[Feature Request] Native Multi-modal (Vision-Language) Vector Navigation Tool for AI Agents

AI Agent Tool

The idea is:

Context & Motivation
With the rise of Vision-Language Models (VLMs) like Qwen-VL, Llama-3.2-Vision, and GPT-4o, AI Agents are no longer limited to text-based RAG. However, the current n8n implementation of Vector Store nodes is primarily optimized for text-to-text similarity.
Standard RAG (Question → Answer) is often too linear for complex brand identity or technical troubleshooting tasks.
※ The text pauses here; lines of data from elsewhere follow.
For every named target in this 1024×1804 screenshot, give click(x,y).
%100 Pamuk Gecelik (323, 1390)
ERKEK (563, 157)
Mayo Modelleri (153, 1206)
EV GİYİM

We need a way for Agents to “navigate” vector spaces using both visual and textual anchors simultaneously, leveraging advanced database features like Qdrant’s Recommendation API (Centroid Search).

My use case:

Use Case Example
“An agent receives a photo of a hardware error and a text prompt about branding. It uses the photo to find similar visual errors in the Knowledge Base while simultaneously applying the brand’s ‘friendly’ tone. It navigates to the intersection of these two semantic points to generate a perfectly aligned troubleshooting post.”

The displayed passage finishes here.